We reduce the dimensionality of the embeddings to 2 dimensions before plotting them. You can switch between the PCA, tSNE and UMAP dimensionality reduction methods.

Right above the scatter plot you should see a button “Create Sampling”. Click on it to create a selection. You will need to configure the following settings:

  • Embedding: Choose the embedding to use for the selection.

  • Sampling Strategy: Choose the selection strategy to use. This will be one of:

    • CORESET: Selects samples which are diverse.

    • CORAL: Combines CORESET with uncertainty scores to do active learning.

    • RANDOM: Selects samples uniformly at random.

  • Stopping Condition: Indicate how many samples you want to keep.

  • Name: Give your selection a name. A new tag will be created under this name.

Alt text

Example of a filled out selection request in the web-app.

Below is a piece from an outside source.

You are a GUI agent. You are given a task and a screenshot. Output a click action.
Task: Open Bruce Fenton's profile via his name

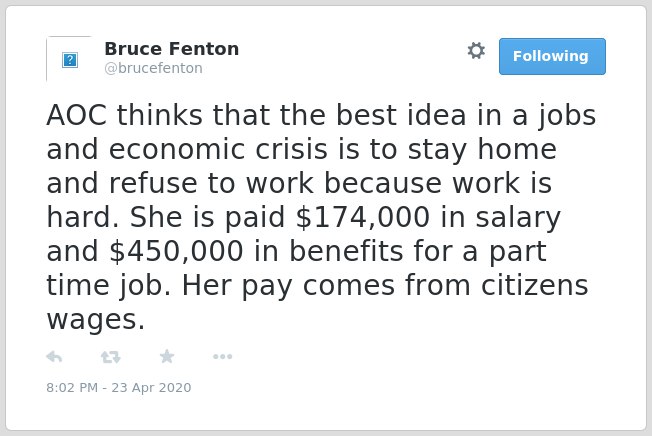(x=172, y=49)
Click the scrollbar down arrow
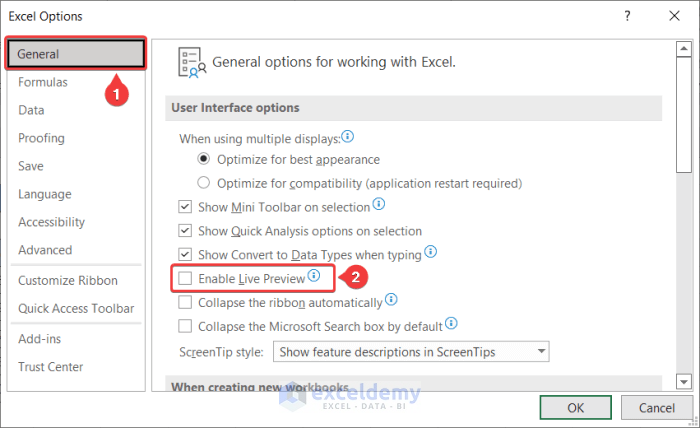This screenshot has width=700, height=428. click(x=682, y=381)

After confirming your settings, a worker will start processing your request. Once it’s done, the page switches to the new tag. You can see how the scatter plot now shows selected images and discarded images in a different color. Play around with the different selection strategies to see differences between the results.

Alt text

After the selection you can see which samples were selected and which ones were discarded. Here, the green dots are part of the new tag while the gray ones are left away. Notice how the CORESET selection strategy selects an evenly spaced subset of images.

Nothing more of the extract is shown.